▸ Excerpted data
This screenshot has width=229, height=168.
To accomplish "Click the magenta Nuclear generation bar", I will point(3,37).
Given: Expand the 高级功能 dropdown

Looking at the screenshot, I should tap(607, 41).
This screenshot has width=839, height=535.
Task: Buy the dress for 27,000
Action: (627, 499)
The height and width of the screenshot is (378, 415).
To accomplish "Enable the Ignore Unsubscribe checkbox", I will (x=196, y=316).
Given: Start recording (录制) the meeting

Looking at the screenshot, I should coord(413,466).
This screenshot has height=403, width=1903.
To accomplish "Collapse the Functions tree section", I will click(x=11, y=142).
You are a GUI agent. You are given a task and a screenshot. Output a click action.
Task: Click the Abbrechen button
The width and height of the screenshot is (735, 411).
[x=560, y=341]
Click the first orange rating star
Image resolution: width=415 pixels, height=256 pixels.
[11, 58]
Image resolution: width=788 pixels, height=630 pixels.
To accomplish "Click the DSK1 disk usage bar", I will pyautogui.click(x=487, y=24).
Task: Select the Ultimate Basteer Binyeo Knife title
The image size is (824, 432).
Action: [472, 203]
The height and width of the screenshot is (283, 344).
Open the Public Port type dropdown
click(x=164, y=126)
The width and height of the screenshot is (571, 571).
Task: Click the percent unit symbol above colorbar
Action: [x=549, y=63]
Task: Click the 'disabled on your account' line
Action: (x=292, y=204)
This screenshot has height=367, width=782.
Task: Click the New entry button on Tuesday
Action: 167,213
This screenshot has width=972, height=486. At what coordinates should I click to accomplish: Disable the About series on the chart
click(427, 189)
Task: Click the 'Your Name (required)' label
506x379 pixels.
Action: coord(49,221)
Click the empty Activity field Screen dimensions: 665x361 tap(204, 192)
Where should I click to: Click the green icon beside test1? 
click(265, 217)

▸ Task to carry out
Repeat the lines above word for word.

▸ The result
This screenshot has width=229, height=168.
To accomplish "Click the magenta Nuclear generation bar", I will point(3,37).
Given: Expand the 高级功能 dropdown

Looking at the screenshot, I should tap(607, 41).
This screenshot has width=839, height=535.
Task: Buy the dress for 27,000
Action: (627, 499)
The height and width of the screenshot is (378, 415).
To accomplish "Enable the Ignore Unsubscribe checkbox", I will (x=196, y=316).
Given: Start recording (录制) the meeting

Looking at the screenshot, I should coord(413,466).
This screenshot has height=403, width=1903.
To accomplish "Collapse the Functions tree section", I will click(x=11, y=142).
You are a GUI agent. You are given a task and a screenshot. Output a click action.
Task: Click the Abbrechen button
The width and height of the screenshot is (735, 411).
[x=560, y=341]
Click the first orange rating star
Image resolution: width=415 pixels, height=256 pixels.
[11, 58]
Image resolution: width=788 pixels, height=630 pixels.
To accomplish "Click the DSK1 disk usage bar", I will pyautogui.click(x=487, y=24).
Task: Select the Ultimate Basteer Binyeo Knife title
The image size is (824, 432).
Action: [472, 203]
The height and width of the screenshot is (283, 344).
Open the Public Port type dropdown
click(x=164, y=126)
The width and height of the screenshot is (571, 571).
Task: Click the percent unit symbol above colorbar
Action: [x=549, y=63]
Task: Click the 'disabled on your account' line
Action: (x=292, y=204)
This screenshot has height=367, width=782.
Task: Click the New entry button on Tuesday
Action: 167,213
This screenshot has width=972, height=486. At what coordinates should I click to accomplish: Disable the About series on the chart
click(427, 189)
Task: Click the 'Your Name (required)' label
506x379 pixels.
Action: coord(49,221)
Click the empty Activity field Screen dimensions: 665x361 tap(204, 192)
Where should I click to: Click the green icon beside test1? 
click(265, 217)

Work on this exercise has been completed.